Other weapons of mass destruction.
Conventional
weapons.
Reduction of military budgets.
Reduction of armed forces.
Disarmament and development.
Disarmament and international security.
Collateral measures; confidence-building measures; effective verification methods
in relation to appropriate disarmament measures acceptable to all parties concerned.
Comprehensive programme of disarmament leading to general and complete disarmament
under effective international control.
From this so-called "decalogue",
the Conference on Disarmament adopts an annual agenda and programme of work.
The
Conference on Disarmament is a body of limited composition, which takes its decisions
based on consensus. Membership is reviewed at regular intervals.
OTHER
DEPARTMENTS AND COOPERATING ORGANISATIONS
Defence
Minerals and Energy
Public Enterprise
Trade and Industry
Council for the Non-Proliferation
of Weapons of Mass Destruction
South African Nuclear Energy Corporation (NECSA)
RELEVANT TREATIES/PROTOCOLS ETC.
Nuclear Non-Proliferation Treaty
(NPT)
Biological Weapons Convention (BWC)
Chemical Weapons Convention
(CWC)
Comprehensive Nuclear Test-Ban Treaty (CTBT)
MEMBER STATES
Algeria,
Argentina, Australia, Austria, Bangladesh, Belarus, Belgium, Brazil, Bulgaria,
Cameroon, Canada, Chile, China, Colombia, Cuba, DPRK, DR Congo, Ecuador, Egypt,
Ethiopia, Finland, France, Germany, Hungary, India, Indonesia, Iran, Iraq, Ireland,
Israel, Italy, Japan, Kazakhstan, Kenya, Malaysia, Mexico, Mongolia, Morocco,
Myanmar, Netherlands, New Zealand, Nigeria, Norway, Pakistan, Peru, Poland, ROK,
Romania, Russian Federation, Senegal, Slovakia, South Africa, Spain, Sri Lanka,
Sweden, Switzerland, Syrian AR, Tunisia, Turkey, Ukraine, United Kingdom of Great
Britain and Northern Ireland, United States of America, Venezuela, Vietnam, Yugoslavia,
Zimbabwe.
GENERAL COMMENTS
South Africa was admitted to the
Conference on Disarmament in 17 June 1996 simultaneously with 22 other countries,
following several years of negotiation and lobbying for an expansion of the 38
former member states. The membership was expanded by a complicated package deal
brokered largely by South Africa. South Africa has been increasingly active in
the CD with the most notable example being the proposal by South Africa in 1998
for the establishment of an Ad Hoc Committee on Nuclear Disarmament in order to
bridge the intractable positions of the Nuclear Weapons States on the one hand
and the Non-Nuclear Weapon States on the other.

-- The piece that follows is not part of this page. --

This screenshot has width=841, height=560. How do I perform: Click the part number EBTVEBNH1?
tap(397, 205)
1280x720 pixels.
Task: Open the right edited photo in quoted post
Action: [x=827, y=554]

Efforts are currently under
way to attempt to break the deadlock in the Conference on Disarmament. The CD
ended in 2000 without a Programme of Work and therefore neither substantive negotiations
nor the establishment of subsidiary bodies. With the exception of a few weeks
in 1998, the CD has remained deadlocked since the conclusion of the Comprehensive
Nuclear Test Ban Treaty (CTBT) in 1996.